I am converting JS Bach’s “Jesu, Joy of Mans Desiring” from an organ arrangement I created years ago in Finale. Famously, the chorale theme is noted in 3/4 time while the counter melody is in 9/8. This was not a problem in Finale, but I am having difficulty in Dorico.
I can easily make some staves in 3/4 while the top one remains in 9/8 - but the bar lines do not line up! Here is a screen shot:
What appears to me missing is a way to tell Dorico that the eight ate pulse in the staves is NOT the same. I might fix this buy converting lots of the top line to triplets and suppressing the “3” labels - but that seems like a very messy process. I’d like to think that Dorico has a way of handling this without resorting to lots of hidden score items.
In your case: enter the first 3/4 bar as 3/4,4.5, the next bar as (9/8), and enter all the notes in these bars under 6:9e tuplets, and use Force Duration:
Agree with @charles_piano , but I think it is less effort to have the base time signature as 3/4. and set the 9/8 line as tuplets (for this particular piece).
@ljdeutsch In that case there will just be one small difference: the 9/8,6 bar won’t be included in the bar numbering (because it’s shorter than 9/8, unlike 3/4,4.5 which is longer than 3/4).
So you’ll need to select it, enable Group bar as pickup bar in the Properties Panel, and leave the checkbox empty.
Thank you all for responding so quickly. Charles_piano’s solution works well - though this is still a lot more work than I had to do in Finale! Hopefully, some of the authors of Dorico might be reading this and consider it a challenge for the next release. I can think of many examples in classical music where such time signatures are used simultaneously.
I thought I might have another solution: I considered using 9/12 rather than 9/8 with the theory being that Dorico would align the resulting measures correctly since 9/12 = 3/4 mathematically. However, this did not work!

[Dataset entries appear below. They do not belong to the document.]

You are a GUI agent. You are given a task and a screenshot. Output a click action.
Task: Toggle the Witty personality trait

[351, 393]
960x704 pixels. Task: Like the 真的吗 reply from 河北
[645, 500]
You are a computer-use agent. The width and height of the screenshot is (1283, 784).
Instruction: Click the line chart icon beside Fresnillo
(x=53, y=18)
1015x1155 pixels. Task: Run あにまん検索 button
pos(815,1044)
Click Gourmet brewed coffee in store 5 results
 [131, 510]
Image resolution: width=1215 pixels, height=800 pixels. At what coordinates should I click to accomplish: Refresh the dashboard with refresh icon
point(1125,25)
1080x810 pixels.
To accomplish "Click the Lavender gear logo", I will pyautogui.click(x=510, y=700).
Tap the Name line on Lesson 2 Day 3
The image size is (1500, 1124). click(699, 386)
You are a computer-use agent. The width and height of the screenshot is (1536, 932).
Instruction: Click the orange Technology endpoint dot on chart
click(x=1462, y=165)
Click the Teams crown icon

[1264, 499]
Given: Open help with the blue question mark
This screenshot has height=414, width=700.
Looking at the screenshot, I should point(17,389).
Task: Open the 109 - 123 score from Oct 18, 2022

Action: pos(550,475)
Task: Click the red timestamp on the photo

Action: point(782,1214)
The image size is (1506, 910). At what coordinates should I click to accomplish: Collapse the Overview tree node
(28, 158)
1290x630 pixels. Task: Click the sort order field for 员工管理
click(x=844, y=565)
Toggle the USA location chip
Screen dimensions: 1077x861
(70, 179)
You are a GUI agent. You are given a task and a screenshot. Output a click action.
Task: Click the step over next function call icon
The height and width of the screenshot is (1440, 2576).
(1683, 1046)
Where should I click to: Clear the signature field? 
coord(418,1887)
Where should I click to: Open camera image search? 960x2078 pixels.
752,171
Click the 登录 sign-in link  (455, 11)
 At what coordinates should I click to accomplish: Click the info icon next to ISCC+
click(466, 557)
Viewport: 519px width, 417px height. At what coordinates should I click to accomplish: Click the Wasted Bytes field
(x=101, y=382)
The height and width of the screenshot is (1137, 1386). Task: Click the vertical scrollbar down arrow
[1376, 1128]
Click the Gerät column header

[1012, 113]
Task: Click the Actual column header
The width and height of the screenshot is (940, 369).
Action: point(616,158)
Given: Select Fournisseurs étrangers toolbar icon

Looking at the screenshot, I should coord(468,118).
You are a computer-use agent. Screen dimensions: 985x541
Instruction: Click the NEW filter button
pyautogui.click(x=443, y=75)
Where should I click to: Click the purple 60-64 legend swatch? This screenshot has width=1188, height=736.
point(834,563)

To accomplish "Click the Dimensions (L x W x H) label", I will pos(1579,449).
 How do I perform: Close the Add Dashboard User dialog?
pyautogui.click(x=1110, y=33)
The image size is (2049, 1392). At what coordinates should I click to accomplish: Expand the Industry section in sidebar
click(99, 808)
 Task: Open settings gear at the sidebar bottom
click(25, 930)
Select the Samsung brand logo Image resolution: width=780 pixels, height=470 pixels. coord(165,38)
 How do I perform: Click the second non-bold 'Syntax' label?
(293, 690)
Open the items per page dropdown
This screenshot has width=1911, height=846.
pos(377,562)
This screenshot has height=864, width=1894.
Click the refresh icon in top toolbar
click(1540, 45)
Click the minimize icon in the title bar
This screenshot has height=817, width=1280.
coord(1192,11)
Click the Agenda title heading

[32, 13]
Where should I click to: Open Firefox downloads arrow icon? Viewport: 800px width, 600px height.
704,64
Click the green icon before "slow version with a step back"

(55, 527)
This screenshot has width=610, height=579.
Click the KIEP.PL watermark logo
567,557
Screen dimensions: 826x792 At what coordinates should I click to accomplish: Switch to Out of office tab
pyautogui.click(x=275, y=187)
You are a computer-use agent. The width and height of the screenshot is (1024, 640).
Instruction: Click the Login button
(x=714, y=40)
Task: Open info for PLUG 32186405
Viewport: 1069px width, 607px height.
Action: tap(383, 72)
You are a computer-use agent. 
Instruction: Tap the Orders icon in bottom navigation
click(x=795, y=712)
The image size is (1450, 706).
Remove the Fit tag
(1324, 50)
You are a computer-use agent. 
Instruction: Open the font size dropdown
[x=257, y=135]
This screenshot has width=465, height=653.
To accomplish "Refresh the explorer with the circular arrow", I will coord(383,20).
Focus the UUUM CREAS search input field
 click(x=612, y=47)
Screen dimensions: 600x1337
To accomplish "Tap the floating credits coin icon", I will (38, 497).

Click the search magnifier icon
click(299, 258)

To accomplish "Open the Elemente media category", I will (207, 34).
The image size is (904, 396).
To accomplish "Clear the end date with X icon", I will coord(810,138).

I am editing my score now, chosing to re-enter all the 3/4 notes. since there are not a lot of them compared to the 9/8 notes. Here is the same passage as I posted yesterday, corrected:
Yep! However, this might provide a pathway for Dorico to better-handle problems like mine. If they treated 9/12 different than 9/8, I could have used 9/12 to solve my problem and then forced Dorico to display 9/8 in its place.
As Dorico thinks in absolute durations rather than in bars like Finale this is unlikely going to happen.
It’s less effort if you leave the main time signature in 3/4 and set independent time signatures for the 9/8 staves with a 9/8,6 pickup for the 1st bar and an hidden 3/4 for the subsequent bars applying triplets.